- _Exercise objective_: Records follow. Print exactly the lines from the one that has "This screenshot has height=656, width=644." through the one that has "Task: Click the", inclusive, and omit the pictures.

- _Data extract_:

********

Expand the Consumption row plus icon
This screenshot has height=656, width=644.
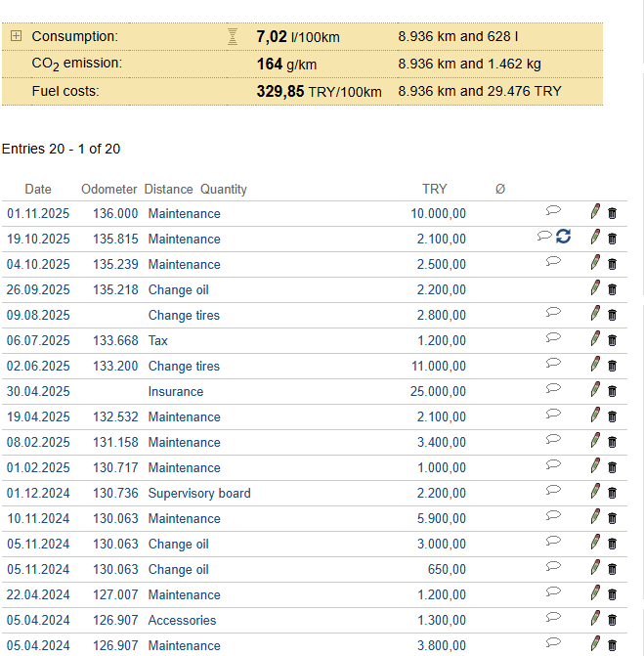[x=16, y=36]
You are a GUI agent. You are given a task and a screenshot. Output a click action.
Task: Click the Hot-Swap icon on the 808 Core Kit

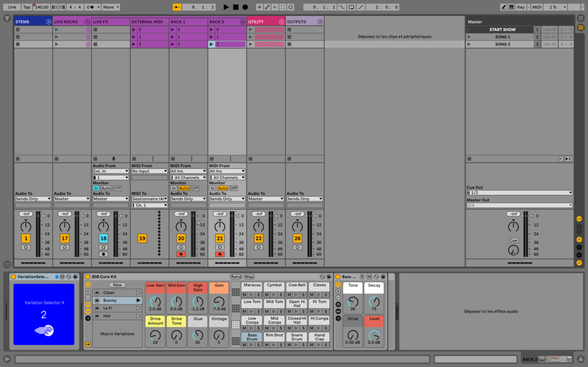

********

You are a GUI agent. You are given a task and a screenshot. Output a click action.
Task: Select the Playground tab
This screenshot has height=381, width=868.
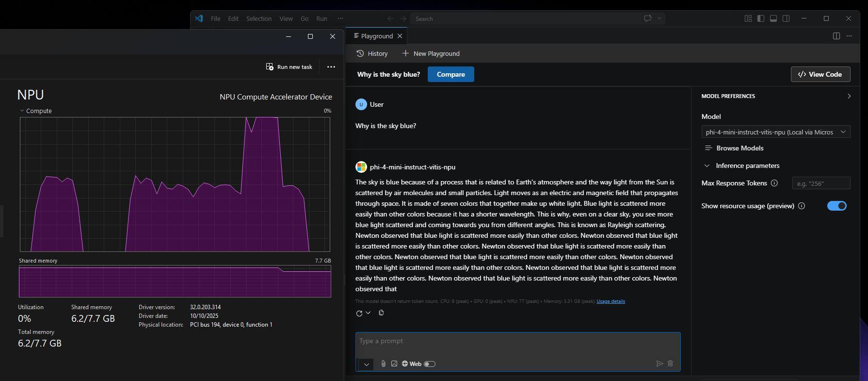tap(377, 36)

********

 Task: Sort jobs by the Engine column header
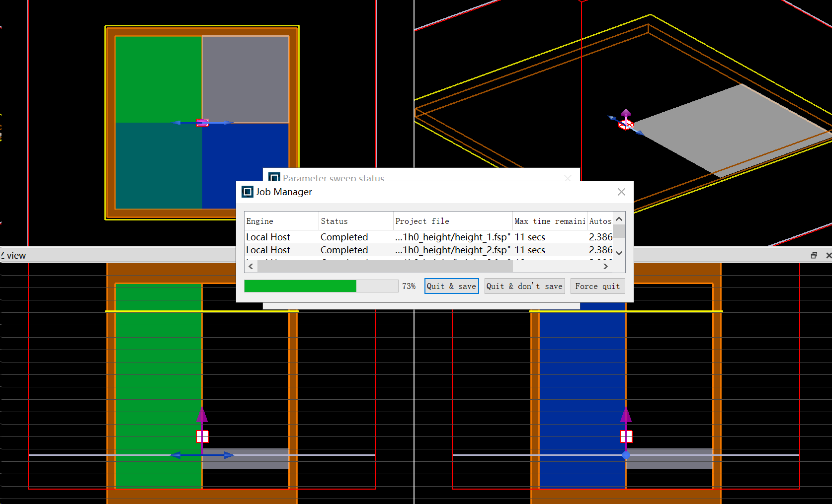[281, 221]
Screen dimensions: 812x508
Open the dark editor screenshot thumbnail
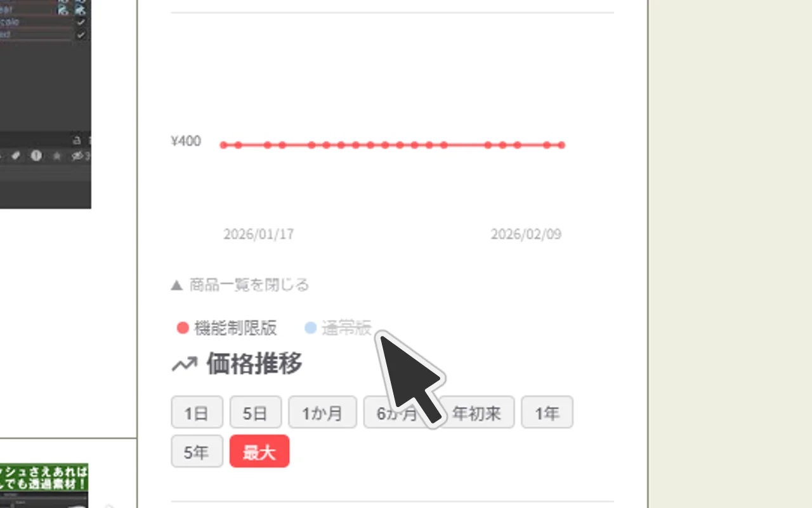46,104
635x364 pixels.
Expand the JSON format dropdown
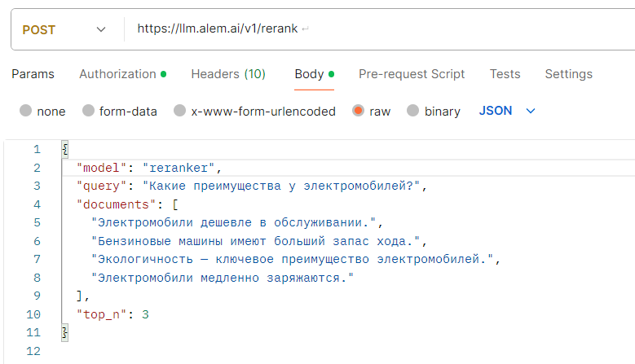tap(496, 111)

********

- _Answer to the problem_:
This screenshot has height=656, width=644.
[x=16, y=36]
You are a GUI agent. You are given a task and a screenshot. Output a click action.
Task: Click the Hot-Swap icon on the 808 Core Kit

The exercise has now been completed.